MMS • RSS
Recently Ben Linders reported here on a talk Pierre Vincent, site reliability engineering (SRE) manager at Poppulo, presented about observability and distributed systems. We’ve had several articles over the years on the topic of observability and particularly in the area of serverless and microservices. There are also a number of open source projects in this space to assist developers, including Prometheus, OpenTracing, Envoy and most recently Kiali.
In a recent article, Zach Jory from Aspen Mesh, has written up further thoughts on the topic. He starts by observing something several other people have over the years, that whilst breaking monoliths down into microservices may be a necessary activity it does not lead automatically to easier systems and some activities can become more difficult:
An obvious area where it adds complexity is communications between services; visibility into service to service communications can be hard to achieve, but is critical to building an optimized and resilient architecture.
Zach states that whilst monitoring, which aims to give an idea of the overall health of a system, has been around for many years, the concept of observability, which aims to provide data on the behaviour of systems, has become increasingly important for cloud-based distributed systems such as those commonly found with microservices.

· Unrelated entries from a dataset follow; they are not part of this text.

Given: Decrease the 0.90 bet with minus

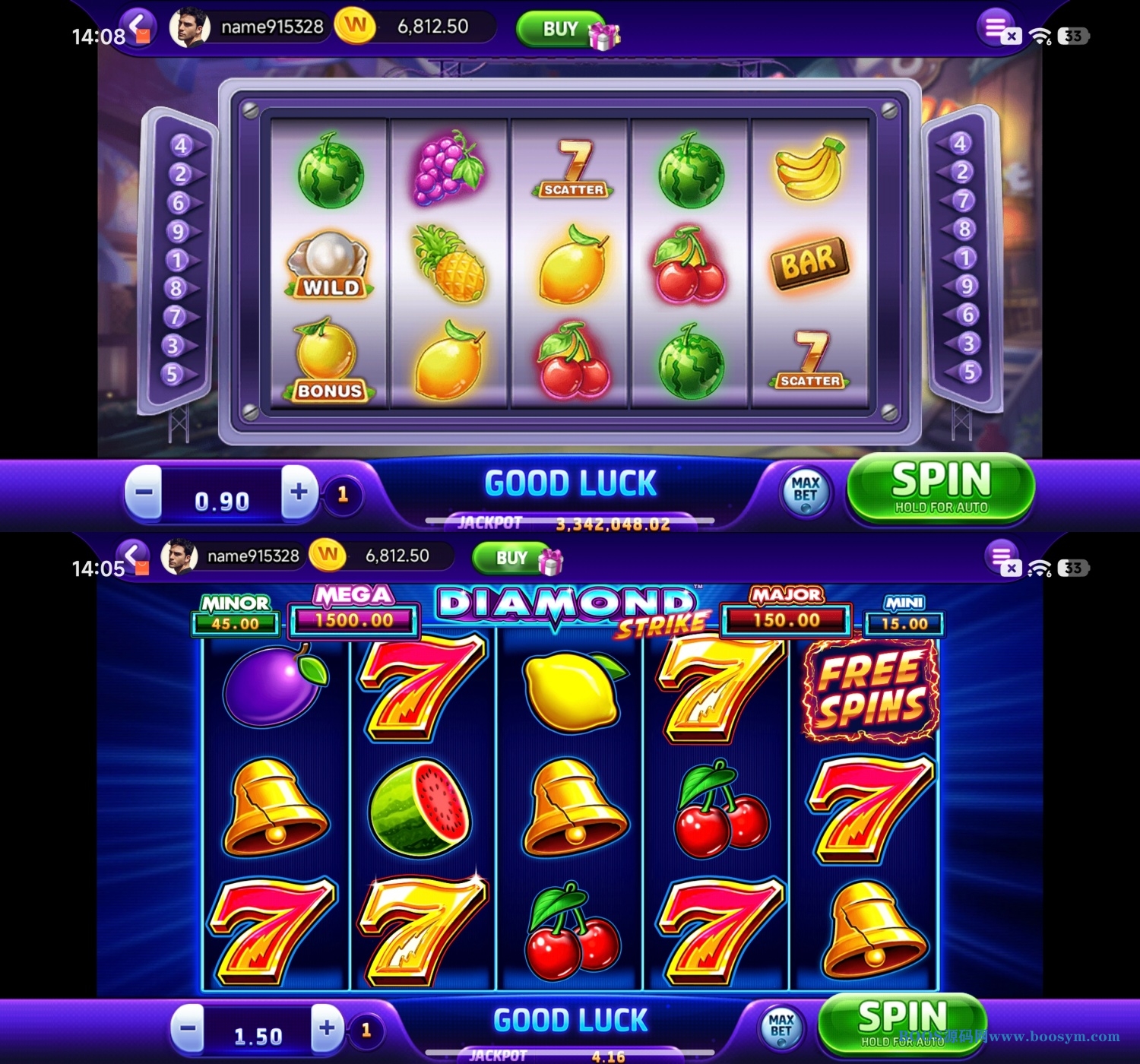Looking at the screenshot, I should (x=144, y=492).
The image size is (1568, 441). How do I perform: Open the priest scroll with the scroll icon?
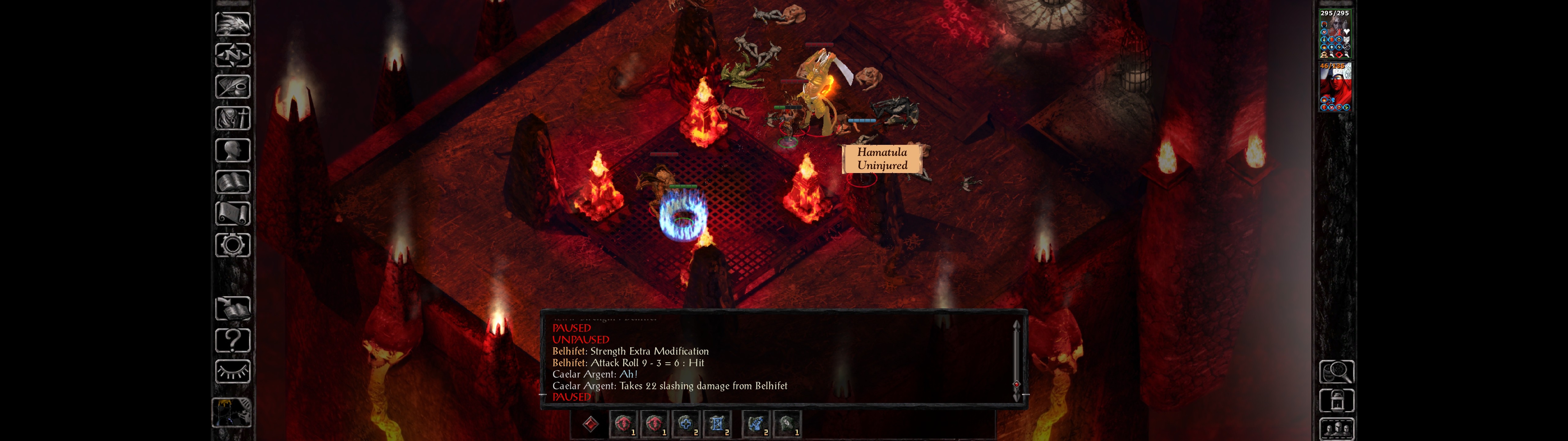(232, 214)
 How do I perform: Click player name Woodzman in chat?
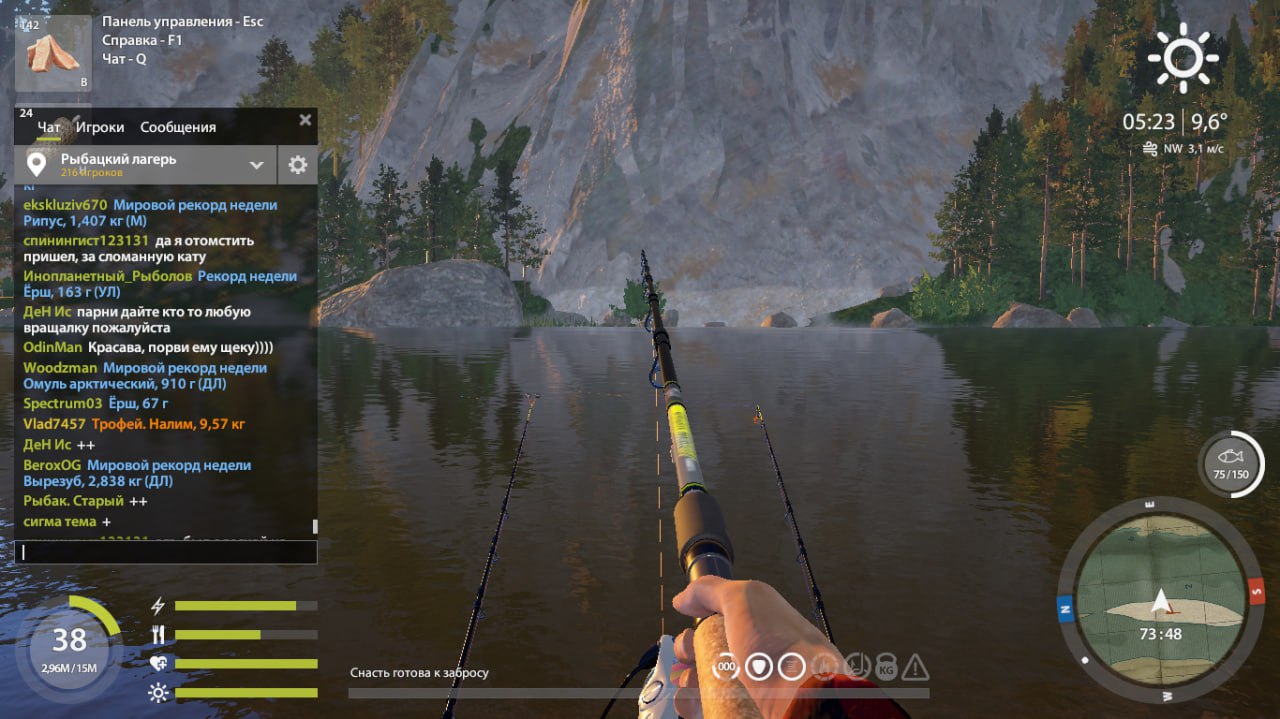59,368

Observability is about data exposure and easy access to information which is critical when you need a way to see when communications fail, do not occur as expected or occur when they shouldn’t. The way services interact with each other at runtime needs to be monitored, managed and controlled. This begins with observability and the ability to understand the behavior of your microservice architecture.
Zach believes that the rise of service mesh technologies, such as Istio, has made observability a number one requirement for those looking to use or develop with them. (Although his company has their own service mesh implementation, the points he makes are implementation agnostic so worth understanding.) He then goes on to discuss the top two observability features that would be provided by a service mesh. He starts with Tracing, so you can know which microservices are involved in which transactions:
Distributed tracing is great for debugging and understanding your application’s behavior. The key to making sense of all the tracing data is being able to correlate spans from different microservices which are related to a single client request. To achieve this, all microservices in your application should propagate tracing headers.
Then there’s Metrics, based upon the telemetry data which can be gathered automatically across the service mesh. Important metrics to gather include request volume, request duration, latency and request size.
Most failures in the microservices space occur during the interactions between services, so a view into those transactions helps teams better manage architectures to avoid failures. Observability provided by a service mesh makes it much easier to see what is happening when your services interact with each other, making it easier to build a more efficient, resilient and secure microservice architecture.
Interestingly Zach touches on something we discussed at the end of 2017 as a prediction for 2018, that monitoring and observability would be a key factor for developers. At that time Péter Márton, CTO of RisingStack, had this to say:
To put microservices monitoring and observability to a next level and bring the era of the next APM tools, an open, vendor-neutral instrumentation standard would be needed like OpenTracing. This new standard needs to be applied by APM vendors, service providers, and open-source library maintainers as well.
Fast forward 8 months and we are definitely seeing the rise of projects concerned with making observability a key part of microservice architectures, whether or not based upon service mesh technologies. We are also seeing developer focussed efforts such as Eclipse MicroProfile add in support for OpenTracing.